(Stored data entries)

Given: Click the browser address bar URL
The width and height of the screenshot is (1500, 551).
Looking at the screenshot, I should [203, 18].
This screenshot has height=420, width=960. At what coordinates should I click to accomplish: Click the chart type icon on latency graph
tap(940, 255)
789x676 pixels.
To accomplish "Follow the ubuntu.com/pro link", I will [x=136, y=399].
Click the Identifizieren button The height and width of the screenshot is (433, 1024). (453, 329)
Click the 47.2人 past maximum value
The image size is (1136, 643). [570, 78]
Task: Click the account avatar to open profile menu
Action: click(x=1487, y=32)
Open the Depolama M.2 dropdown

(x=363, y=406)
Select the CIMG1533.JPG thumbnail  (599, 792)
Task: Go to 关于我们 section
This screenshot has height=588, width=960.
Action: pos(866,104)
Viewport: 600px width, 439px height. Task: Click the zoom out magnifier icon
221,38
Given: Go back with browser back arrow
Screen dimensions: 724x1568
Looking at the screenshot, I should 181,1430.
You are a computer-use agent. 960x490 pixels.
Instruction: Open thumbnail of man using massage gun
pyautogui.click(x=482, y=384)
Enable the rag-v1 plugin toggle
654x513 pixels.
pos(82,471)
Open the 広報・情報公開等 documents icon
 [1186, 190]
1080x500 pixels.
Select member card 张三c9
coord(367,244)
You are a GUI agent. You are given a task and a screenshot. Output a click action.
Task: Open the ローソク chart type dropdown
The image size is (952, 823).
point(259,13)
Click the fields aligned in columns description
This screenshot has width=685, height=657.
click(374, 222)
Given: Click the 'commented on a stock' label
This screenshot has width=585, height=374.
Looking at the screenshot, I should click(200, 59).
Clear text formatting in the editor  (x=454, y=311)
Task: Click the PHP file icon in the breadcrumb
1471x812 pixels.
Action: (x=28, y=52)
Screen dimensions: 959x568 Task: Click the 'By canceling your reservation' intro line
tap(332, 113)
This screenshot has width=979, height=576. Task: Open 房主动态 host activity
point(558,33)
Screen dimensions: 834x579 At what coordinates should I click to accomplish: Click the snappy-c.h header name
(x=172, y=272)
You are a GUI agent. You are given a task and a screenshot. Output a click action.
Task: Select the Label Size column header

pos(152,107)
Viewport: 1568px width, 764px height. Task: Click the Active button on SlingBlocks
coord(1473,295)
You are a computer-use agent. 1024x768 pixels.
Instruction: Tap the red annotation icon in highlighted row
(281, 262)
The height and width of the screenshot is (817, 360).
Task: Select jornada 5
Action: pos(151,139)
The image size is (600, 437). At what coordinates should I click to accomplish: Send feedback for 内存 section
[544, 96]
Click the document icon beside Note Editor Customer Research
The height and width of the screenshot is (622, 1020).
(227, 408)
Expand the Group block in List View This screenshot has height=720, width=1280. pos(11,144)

**What is expected:** Please give every entry again, precisely as it appears.

**Reply to the task:**
Given: Click the browser address bar URL
The width and height of the screenshot is (1500, 551).
Looking at the screenshot, I should [203, 18].
This screenshot has height=420, width=960. At what coordinates should I click to accomplish: Click the chart type icon on latency graph
tap(940, 255)
789x676 pixels.
To accomplish "Follow the ubuntu.com/pro link", I will [x=136, y=399].
Click the Identifizieren button The height and width of the screenshot is (433, 1024). (453, 329)
Click the 47.2人 past maximum value
The image size is (1136, 643). [570, 78]
Task: Click the account avatar to open profile menu
Action: click(x=1487, y=32)
Open the Depolama M.2 dropdown

(x=363, y=406)
Select the CIMG1533.JPG thumbnail  (599, 792)
Task: Go to 关于我们 section
This screenshot has height=588, width=960.
Action: pos(866,104)
Viewport: 600px width, 439px height. Task: Click the zoom out magnifier icon
221,38
Given: Go back with browser back arrow
Screen dimensions: 724x1568
Looking at the screenshot, I should 181,1430.
You are a computer-use agent. 960x490 pixels.
Instruction: Open thumbnail of man using massage gun
pyautogui.click(x=482, y=384)
Enable the rag-v1 plugin toggle
654x513 pixels.
pos(82,471)
Open the 広報・情報公開等 documents icon
 [1186, 190]
1080x500 pixels.
Select member card 张三c9
coord(367,244)
You are a GUI agent. You are given a task and a screenshot. Output a click action.
Task: Open the ローソク chart type dropdown
The image size is (952, 823).
point(259,13)
Click the fields aligned in columns description
This screenshot has width=685, height=657.
click(374, 222)
Given: Click the 'commented on a stock' label
This screenshot has width=585, height=374.
Looking at the screenshot, I should click(200, 59).
Clear text formatting in the editor  (x=454, y=311)
Task: Click the PHP file icon in the breadcrumb
1471x812 pixels.
Action: (x=28, y=52)
Screen dimensions: 959x568 Task: Click the 'By canceling your reservation' intro line
tap(332, 113)
This screenshot has width=979, height=576. Task: Open 房主动态 host activity
point(558,33)
Screen dimensions: 834x579 At what coordinates should I click to accomplish: Click the snappy-c.h header name
(x=172, y=272)
You are a GUI agent. You are given a task and a screenshot. Output a click action.
Task: Select the Label Size column header

pos(152,107)
Viewport: 1568px width, 764px height. Task: Click the Active button on SlingBlocks
coord(1473,295)
You are a computer-use agent. 1024x768 pixels.
Instruction: Tap the red annotation icon in highlighted row
(281, 262)
The height and width of the screenshot is (817, 360).
Task: Select jornada 5
Action: pos(151,139)
The image size is (600, 437). At what coordinates should I click to accomplish: Send feedback for 内存 section
[544, 96]
Click the document icon beside Note Editor Customer Research
The height and width of the screenshot is (622, 1020).
(227, 408)
Expand the Group block in List View This screenshot has height=720, width=1280. pos(11,144)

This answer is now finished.